SCFAs also act as ligands of Gpr43, and Gpr43–/– mice appear protected from high-fat diet–induced obesity and insulin resistance, at least partly due to Gpr43-regulated energy expenditure (70). Moreover, stimulation of Gpr43 by SCFAs limits inflammation in experimental models of colitis, arthritis, and asthma (71). Germ-free mice, devoid of SCFAs due to the absence of bacteria that would ferment dietary fiber, exhibited exacerbated inflammation in these models, similar to Gpr43–/– mice (71). Gpr43 might provide a molecular link between diet, gastrointestinal bacterial metabolism, and immune and inflammatory responses (71) and could possibly also play some role in colon carcinogenesis (72).

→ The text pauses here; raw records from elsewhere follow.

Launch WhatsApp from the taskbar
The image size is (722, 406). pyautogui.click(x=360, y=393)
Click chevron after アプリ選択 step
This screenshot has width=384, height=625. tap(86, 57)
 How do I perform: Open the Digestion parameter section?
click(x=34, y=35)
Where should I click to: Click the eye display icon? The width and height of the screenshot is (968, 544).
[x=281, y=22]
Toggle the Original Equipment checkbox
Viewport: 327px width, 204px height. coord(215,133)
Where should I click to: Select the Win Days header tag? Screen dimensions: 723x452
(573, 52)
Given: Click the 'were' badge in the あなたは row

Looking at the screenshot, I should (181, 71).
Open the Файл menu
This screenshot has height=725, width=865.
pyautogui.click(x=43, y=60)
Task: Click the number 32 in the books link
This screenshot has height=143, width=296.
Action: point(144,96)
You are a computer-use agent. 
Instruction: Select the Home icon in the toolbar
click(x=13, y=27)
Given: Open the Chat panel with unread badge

In summary, the gut microbiota affects host energy expenditure and metabolic and immune/inflammatory functions via several pathways. The intestinal epithelium is at the interface between environment, microbiota, and host and plays a substantial and remarkable role in all of these processes…

… Besides immune and inflammatory mechanisms, other pathways may be involved in the link between gut microbiota and metabolic syndrome. Our microbiota produces enzymes that degrade ingested polysaccharides, thereby promoting the absorption of nutrients (especially carbohydrates), resulting in increased liver lipogenesis, hepatic insulin resistance, and hyperinsulinemia. It has been demonstrated that high intake of cereal fiber is associated with reduced risk for T2D. Various dietary components including wheat fiber, inulin, oat β-glucan, or starch with high amylase content affect glucose absorption, decrease insulin secretion, increase concentrations of the incretin Glp1, and increase SCFA production and absorption (84–86). …

Early days!

[Yllaria]

This blog entry refers to a mouse study. There’s no link to the study itself, though.

[DSeid]

It links to the abstract though. It would be nice to get the detail on how the microbiomes changed from the article though.

I apologize for yammering on in this thread but this is very interesting stuff and posting helps me work through my own understanding and open it up to anyone else’s …

The review article I linked to above cites this study which compared “the gut microbiota of children aged 1–6 y living in a village of rural Africa in an environment that still resembles that of Neolithic subsistence farmers with the gut microbiota of western European children of the same age, eating the diet and living in an environment typical of the developed world.” They matched children for concordant growth parameters.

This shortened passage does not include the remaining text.